A mutawalli may be removed by the Court on proof of misfeasance or breach of trust, or if it is faund that he is otherwise unfit to hold the office, though the founder may have expressly directed that he should not be removed in any case.

What exactly has been urged by the plaintiffs in the instant case is that no proper accounts have been maintained, that the moulooth has not been performed properly, that the distribution of the net income by the descendants have not been properly made and that a reserve has not been maintained as directed in the trust. In so far as the above grounds of attack are concerned, the lower court found that the moulooth was performed properly and the non-distribution of the net income to the descendants could not be made, since the High Court is seisin of the matter and while the proceedings it thus pending, the plaintiffs cannot ask for a parellel relief in the present suit and the defendant cannot be charged for non-payment of their share of the income and that cannot form a ground for removing him from trusteeship.

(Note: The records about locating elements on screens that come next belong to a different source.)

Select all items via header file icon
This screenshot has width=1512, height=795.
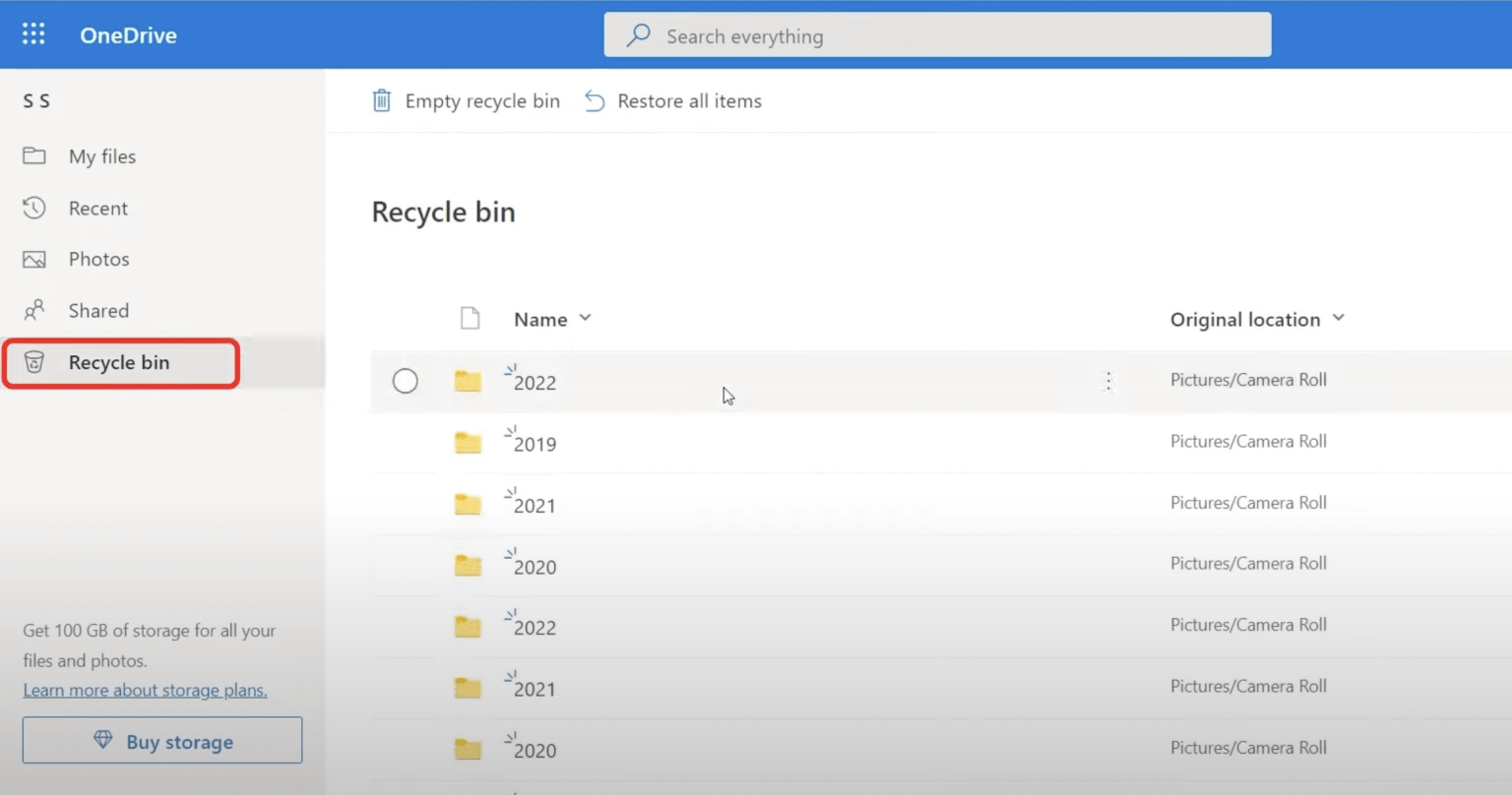pyautogui.click(x=470, y=318)
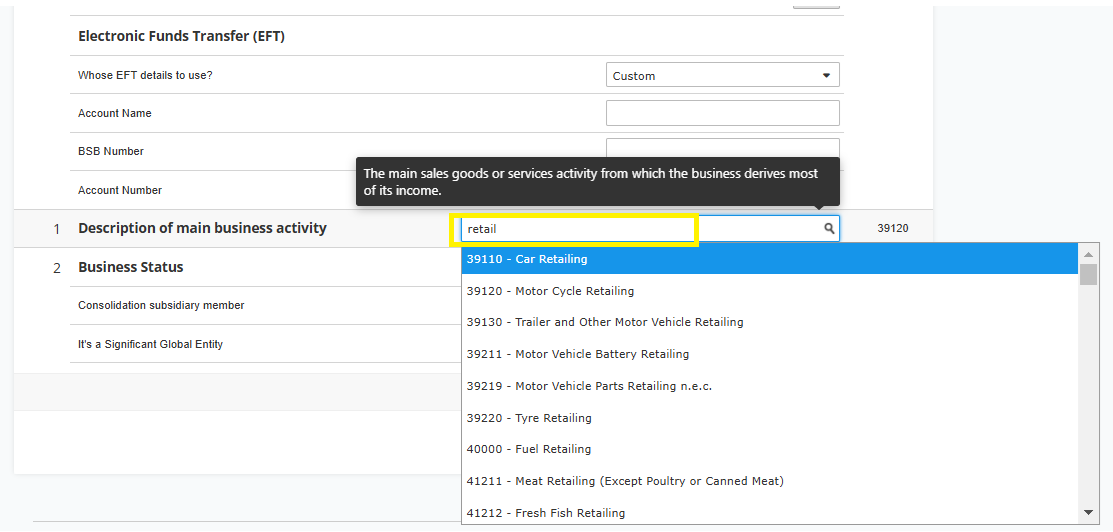The image size is (1113, 532).
Task: Select 39120 - Motor Cycle Retailing option
Action: click(x=550, y=291)
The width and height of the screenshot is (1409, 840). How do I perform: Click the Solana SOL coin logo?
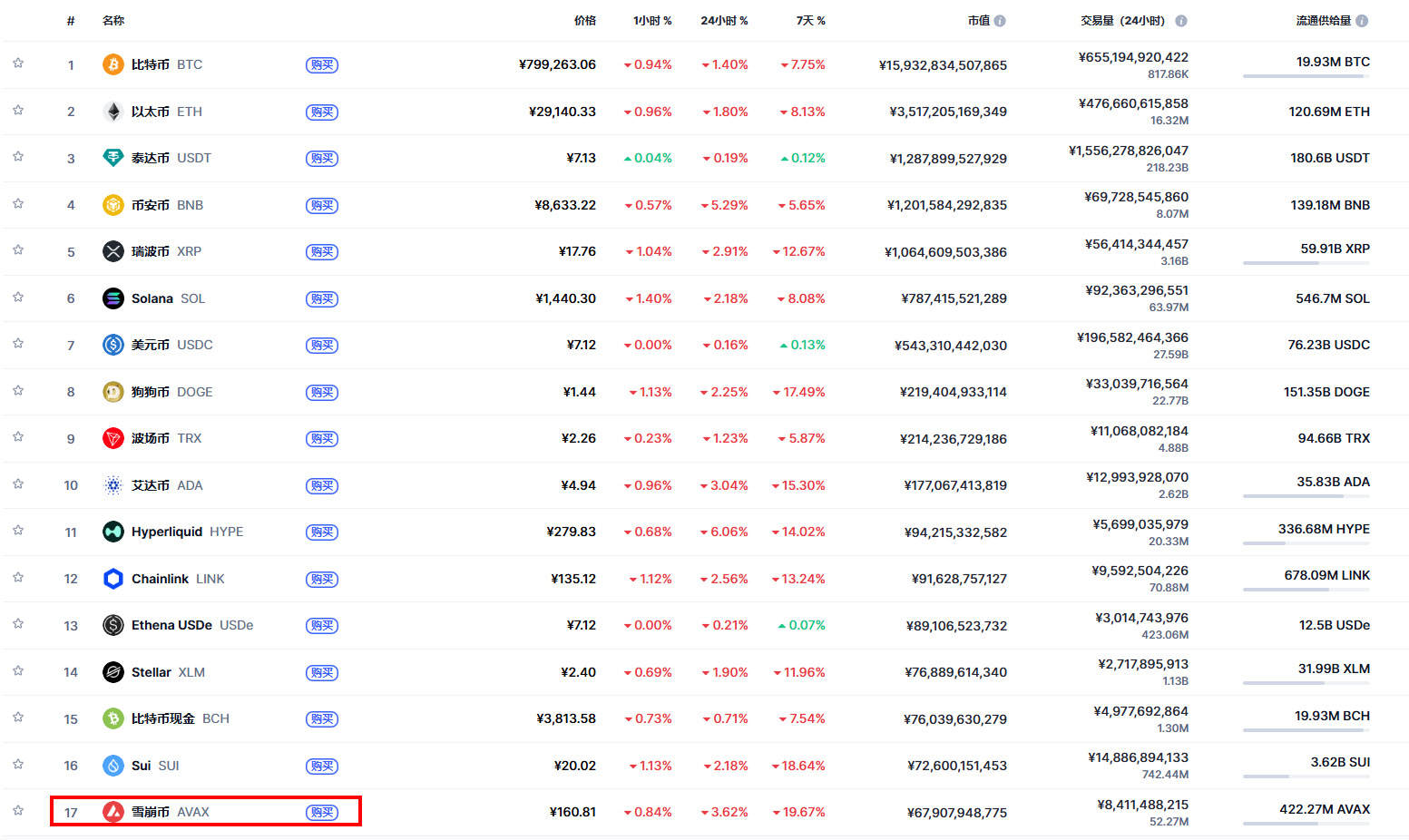[113, 298]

7. The only other surviving grounds of attack are whether the accusation of the alleged improper maintenance of accounts is true and whether the defendant as trustee failed in his obligation in not keeping a reserve amount, for the purpose of ultimate distribution of the net income to the sharers as directed. The plaintiffs case is that for a considerable length of time, the beneficiaries had not been paid, and that be had been consistently appropriating a major part of the income towards the moneys advanced by him, for the preservation and upkeep of the trust. This, according to the plaintiffs, is an act, which savours of mismanagement and has to be taken into consideration by the Court to find out whether he should be removed from trusteeship.

8. At this stage, it would be necessary to scrutinise the evidence let in this case and find out whether there has been a malversation of trust funds or other such allied mis-conduct on the part of the trustees.

XXX

(The discussion of facts is omitted: Editor)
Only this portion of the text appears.